A stated "confidence level" qualifies a statistical statement by expressing the probability that the observed result cannot be explained by sampling error alone. To say that the observed result is significant at the 95% confidence level means that there is a 95% chance that the difference is real and not just a quirk of the sampling. If we repeated the study 100 times, 95 of the samples drawn would yield similar results.
"Sampling error" and "confidence levels" work hand-in-hand. A larger difference may be significant at a lower confidence level. For example, we might have the ability to state that we are 95% confident that a sample result falls within a certain range of the true population level. However, we can also be 90% confident that our sample result falls within some broader range of the population level.
So when we state that a comparison is significant, we are trying to extend our limited survey results to the larger population.
How large a sample is enough?
Normally, we deal with this question prior to data collection at the sample design stage of a research project. However, the same statistical analysis can be performed to determine the "margin of error" of a research study. As sample sizes increase, survey results generally prove more reliable; hence, the margin of error becomes smaller. We often see a disclaimer on a research study such as, "results are reliable to within +/- 6 percent at the 95% confidence level."
To determine appropriate sample size, we must consider the maximum sample error we are willing to accept, as well as the confidence level desired. Different research requires different degrees of reliability, depending on the specific objectives and possible consequences of the survey findings.
Often, an "acceptable" margin of error used by survey researchers falls between 4% and 8% at the 95% confidence level. We can calculate the margin of error at different sample sizes to determine what sample size will yield results reliable at the desired level.
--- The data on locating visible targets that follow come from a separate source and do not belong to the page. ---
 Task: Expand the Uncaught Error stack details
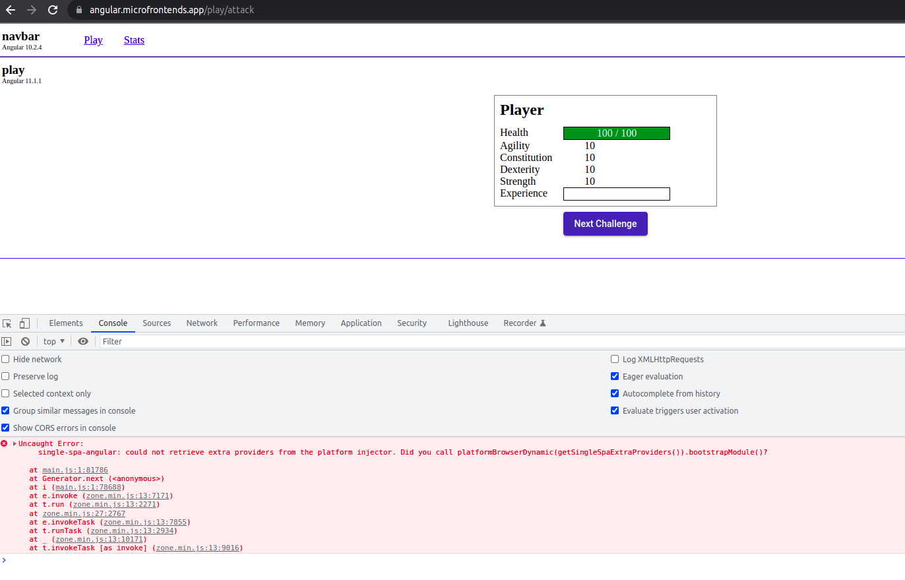click(14, 443)
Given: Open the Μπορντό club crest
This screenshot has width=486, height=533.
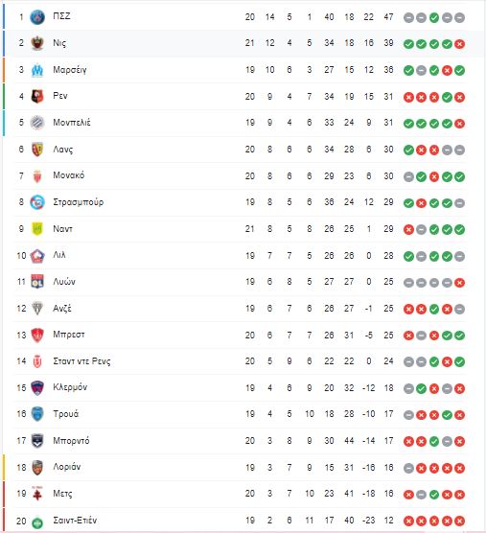Looking at the screenshot, I should [37, 441].
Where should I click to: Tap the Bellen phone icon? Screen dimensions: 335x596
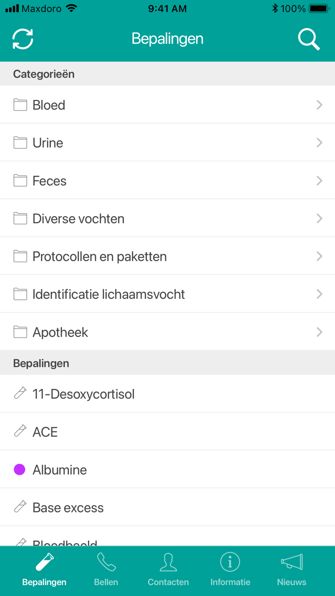pos(106,562)
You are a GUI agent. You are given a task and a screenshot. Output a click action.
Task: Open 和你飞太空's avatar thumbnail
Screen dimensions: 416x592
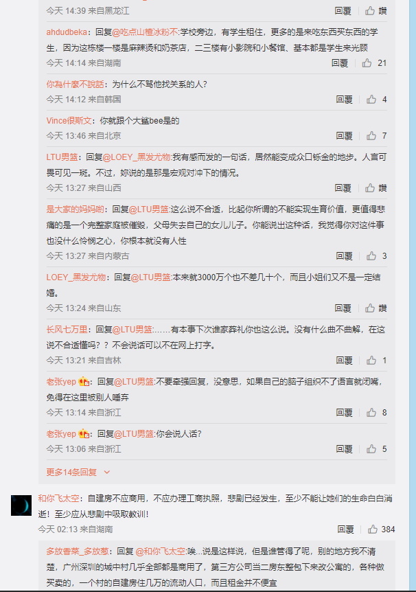[21, 505]
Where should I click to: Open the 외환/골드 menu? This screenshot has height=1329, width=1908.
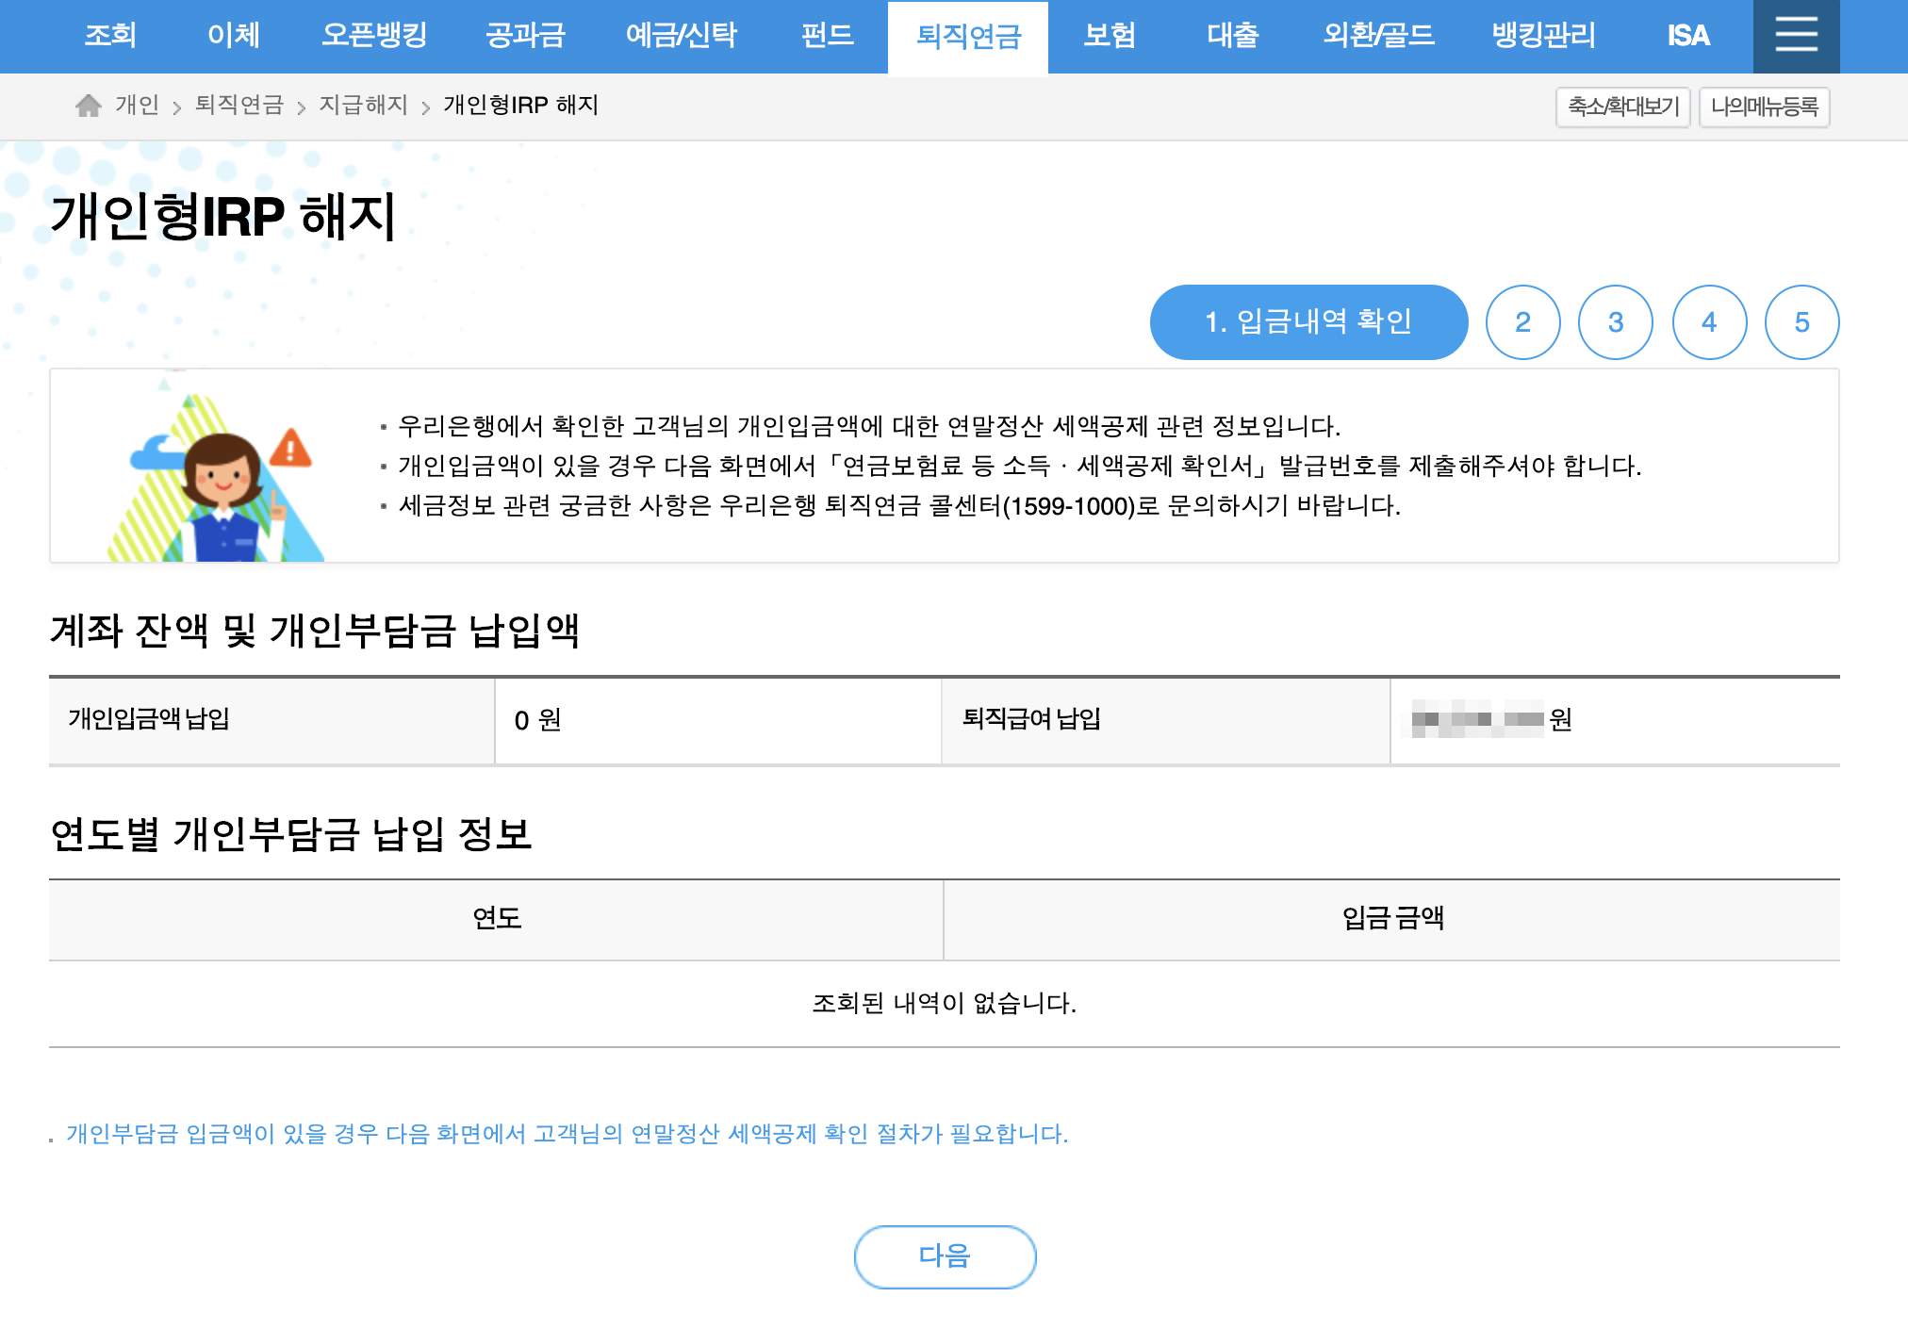pos(1377,36)
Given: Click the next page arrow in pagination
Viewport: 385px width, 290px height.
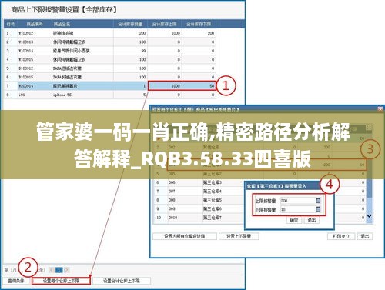Looking at the screenshot, I should [x=67, y=270].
Another factor in determining sample size is the number of subgroups to be analyzed; a researcher will want to be sure that the smallest subgroup will be large enough to ensure reliable results.
The sample precision analysis can help a researcher make an informed decision regarding sample reliability.
What statistical tests do I need to know about?
The most common statistics used to calculate significance of survey results are the Z and T statistics, used for proportions and means respectively.
Z-test of proportions: used to test the difference between proportions (percentages) for two groups. Statistics computed provide the probability that a difference at least as large as noted would have occurred by chance if the two population proportions were in fact equal.
T-Test of independent means: used to test the difference between means for two groups. Statistics computed provide the probability that a difference at least as large as noted would have occurred by chance if the two population means were in fact equal.
Sample Precision or margin of error analyses use the T-test to determine a conservative estimate of sampling error for a given sample size. These estimates are helpful in answering questions like: "How large a sample do I need?" or "How reliable are my survey results?"
Most common tests will yield either a "one-tailed" or "two-tailed" result. A one-tailed test is appropriate when the hypothesis tested implies a directional difference (i.e., "Group A will score higher than Group B"). A two-tailed test, on the other hand, tests the hypothesis that the two groups are "different", regardless of the direction of the difference (i.e., "Group A and Group B perform differently" on a certain measure). Significance test results are most commonly displayed based on 2-tailed probabilities.
Calculating Tests of Significance
DataStar provides a complimentary tool, Starware/Stat which calculates z-tests, t-tests, and sample precision estimates.
Having a basic understanding of these tests and the principles involved will help the researcher to interpret significance testing results whether displayed in data tables or calculated using a standalone tool.